This year's edition of the Master Playwright Festival, ShawFest, is
heading into its final weekend... and unfortunately, the best
productions haven't been saved for last. Here's what's on this weekend:
Major Barbara (Winnipeg Mennonite Theatre Society)
Winnipeg
Mennonite Theatre Society have set the bar high by tackling one of
Shaw's best-known, and most important, plays. But director Alfred
Wiebe's uneven production ultimately disappoints.
Written in 1905, the central conflict in Major Barbara
between Andrew Undershaft - munitions manufacturer and war profiteer -
and his daughter Barabara, a major in the Salvation Army - raises some
still-poignant questions. What is power? What is morality? And can the
two successfully be married?
These questions are approached in
one of Shaw's wordiest plays. It runs about three hours here, but with
better pacing, could easily run closer to the 150 minute run time listed
in the ShawFest program.
There are things to like about the
production - in the lead roles of Barbara and Andrew Undershaft, Ali
Tataryn and Jeff Madden deliver credible performances (although Madden
showed some shakiness with lines on opening night). There are some
standouts in the 13-person supporting cast - Monica Reis as the
Salvation Army general Mrs. Baines and Adam Hurtig as the foppish
Charles "Cholly" Lomax don't get as much stage time as they deserve.
It's also stylishly designed by Tom Monteyne and Judy Danchura.
But
there are too many other performances that don't hit the mark they need
to (particularly in the play's second act, set in a Salvation Army
shelter, where there's not a believable cockney accent to be found).
There's
a point near the end of the third act - a seemingly endless succession
of long speeches - where Andrew Undershaft quips, "It's getting late and
we all want to go home." It's a sentiment likely shared by much of the
audience by that point.
Augustus Does His Bit (Merlyn Productions)
Elizabeth Whitbread as The Lady, Tim Beaudry as The Clerk and Mitch Krohn as Augustus, in "Augustus Does His Bit" (Merlyn Productions)
Though dated now, there's still plenty of sharp Shavian wit in this 1917 satire of military ineptitude, but Merlyn Productions' game attempt doesn't capitalize on it.
Lord Augustus Highcastle (Mitch Krohn) is doing his best to help Britain win the First World War -- provided it doesn't get in the way of demonstrating his own importance. Krohn certainly looks the part of the "obstructively fussy" and "disastrous" officer (as Shaw described such military men in the play's introduction -- unnecessarily performed at the beginning of the show by director John Chase). And he finds some grin-inducing moments with the Monty Python-esque absurdity of Augustus' oblivious incompetence.

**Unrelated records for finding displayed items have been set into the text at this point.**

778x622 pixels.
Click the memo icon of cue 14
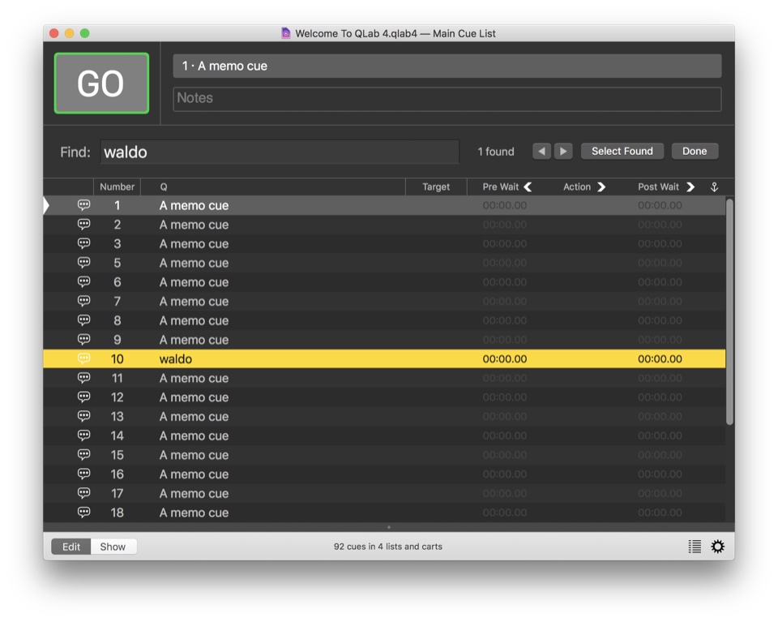(x=83, y=435)
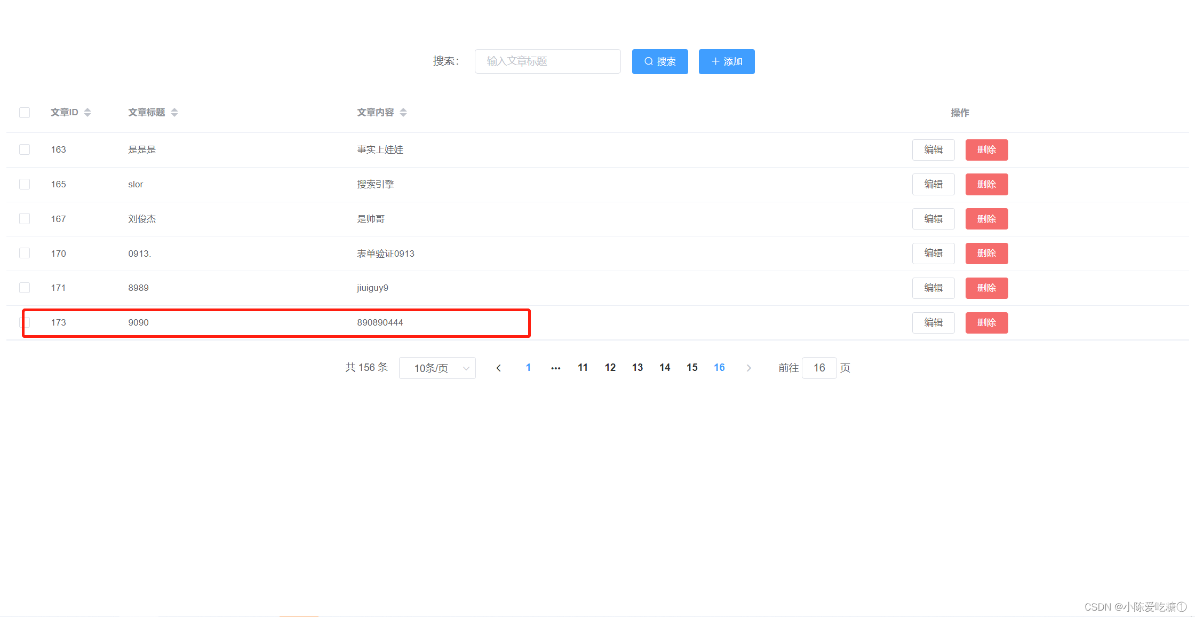Sort table by 文章ID column arrows
This screenshot has width=1195, height=617.
pos(87,112)
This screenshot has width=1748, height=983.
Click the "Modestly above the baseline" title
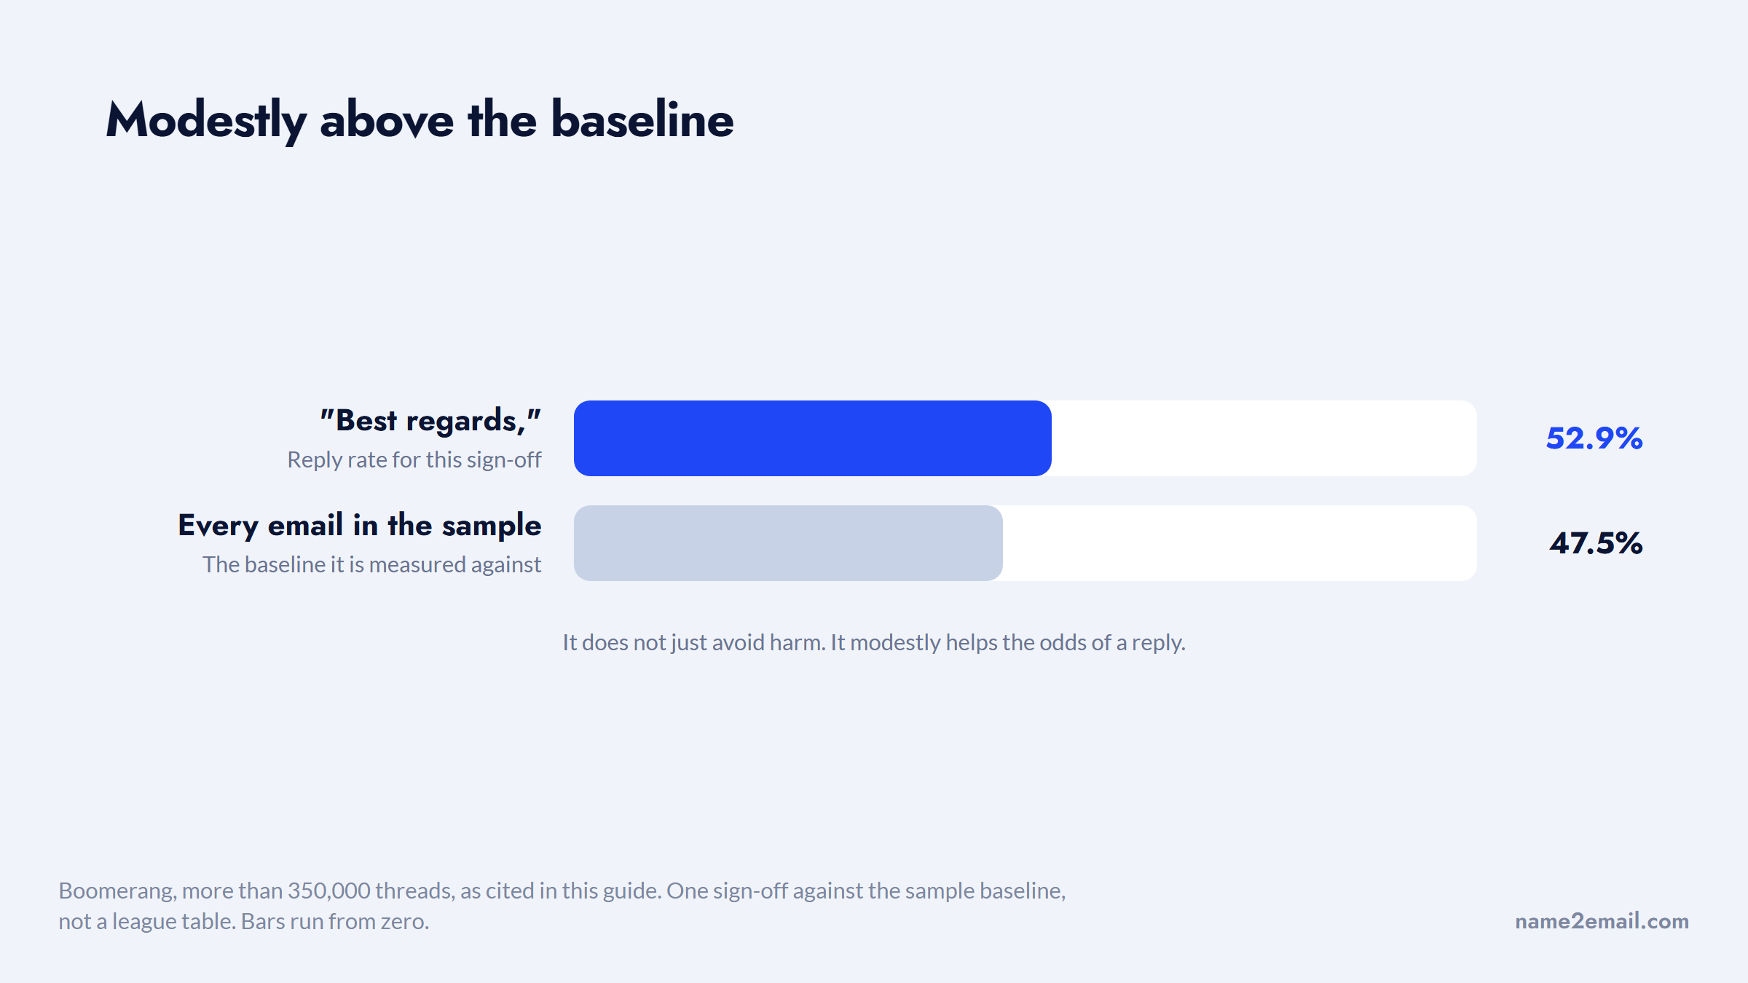tap(420, 120)
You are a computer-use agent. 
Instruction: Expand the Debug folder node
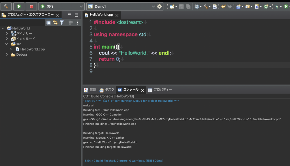7,54
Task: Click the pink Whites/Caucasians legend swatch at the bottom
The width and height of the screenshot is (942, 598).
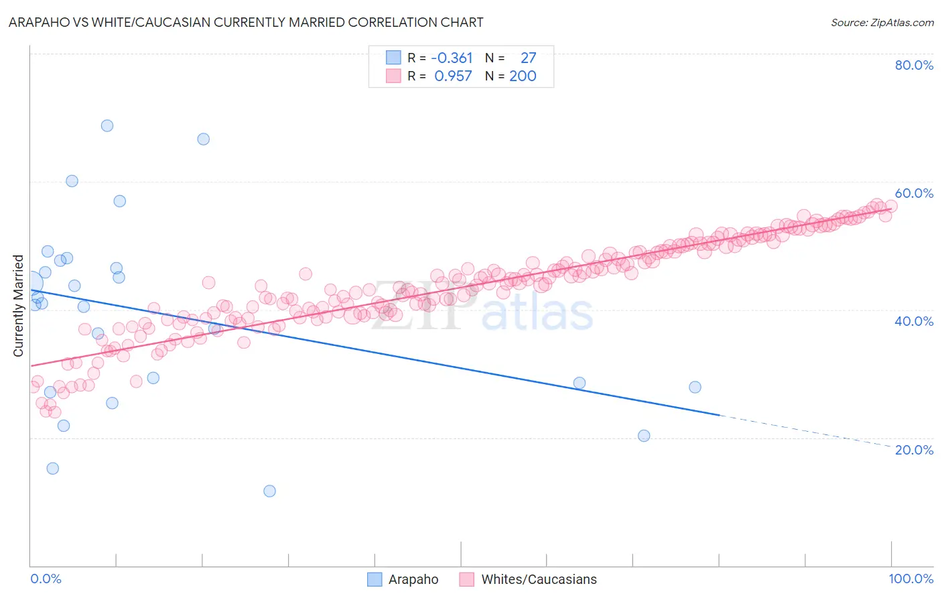Action: pos(467,579)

But Augustus is really a caricature -- the comic heart of the piece (and the character who gets all the best lines) is his gloomy secretary Beamish. But Tim Beaudry plays him too stiffly, missing the precise comic timing necessary to make the jokes work. Indeed, the pacing throughout
Augustus..., which runs near an hour with the introduction, needs to be tightened considerably.
Comedy may not all be in the timing, but enough of it rests there that poor pacing can sink a potentially amusing show -- and
Augustus is sunk by it here.
How He Lied to Her Husband (Resonator Theatrical)
This slight 1904 romantic-triangle comedy is not the finest of Shaw's plays on offer at the festival. But performances that just aren't strong enough to carry what there is in the script don't help Resonator Theatrical's production.
The half-hour comedy centres around the love-struck poet Henry (Daniel Pop), his muse Aurora (Adrianne Winfield), her not-terribly-jealous husband (Dennis Sinclair), and the fallout of the husband's discovery of Henry's love poems for Aurora. There are some decent quips in Shaw's script, but the cast here is inexperienced - and it shows. Pop's Henry needs to be bigger and more flighty, Winfield's pragmatic Aurora more in charge, and Sinclair's husband clearer in his motivations. As with
Augustus Does His Bit, much of Shaw's comedy is in the timing, and it's off here too - the pacing in director Rob Brown's production needs to be snappier to pull off the comedy.
But there also needs to be a dramatic tension at the centre of this piece - how will Henry and Aurora resolve their predicament? What will the husband do? Unfortunately, there's just not enough going on here to engage the audience in those questions. In the end, I simply didn't much care how he lied to her husband.